Copy every entry below exactly, and keep out the pictures.

:: Given entries ::
* * * * * * *
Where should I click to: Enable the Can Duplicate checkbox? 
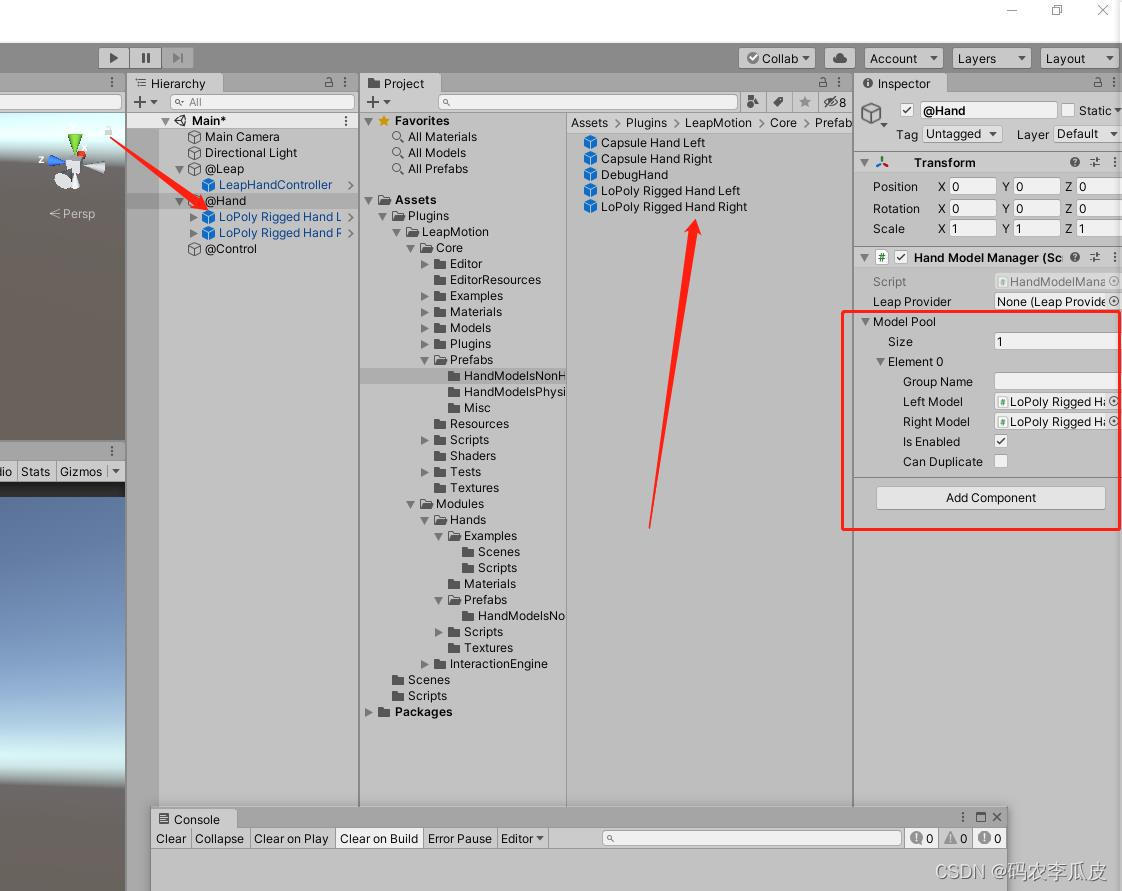coord(1000,461)
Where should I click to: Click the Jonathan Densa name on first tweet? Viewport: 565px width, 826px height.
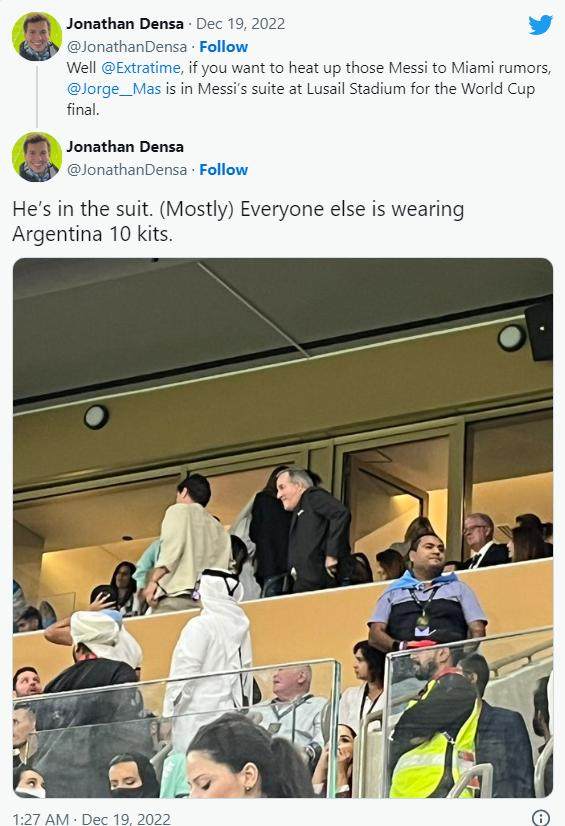[x=125, y=24]
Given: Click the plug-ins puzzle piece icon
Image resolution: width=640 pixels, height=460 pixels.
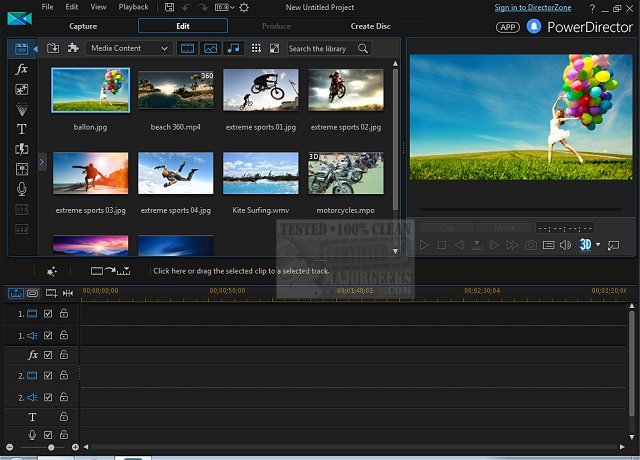Looking at the screenshot, I should 72,48.
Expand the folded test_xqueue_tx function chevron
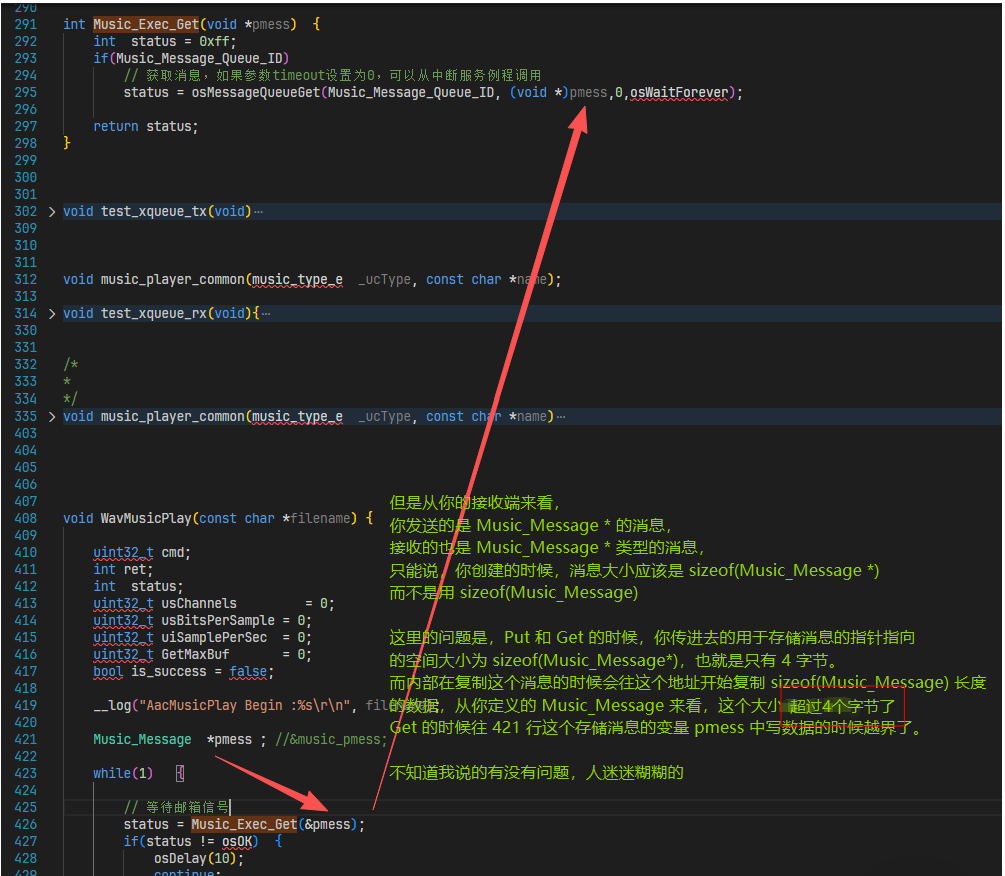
* * * * * * *
:: Response area ::
Where should I click to: Enable the Can Duplicate checkbox? 
coord(1000,461)
Where should I click to: Click the Jonathan Densa name on first tweet? Viewport: 565px width, 826px height.
[x=125, y=24]
Given: Click the plug-ins puzzle piece icon
Image resolution: width=640 pixels, height=460 pixels.
Looking at the screenshot, I should 72,48.
Expand the folded test_xqueue_tx function chevron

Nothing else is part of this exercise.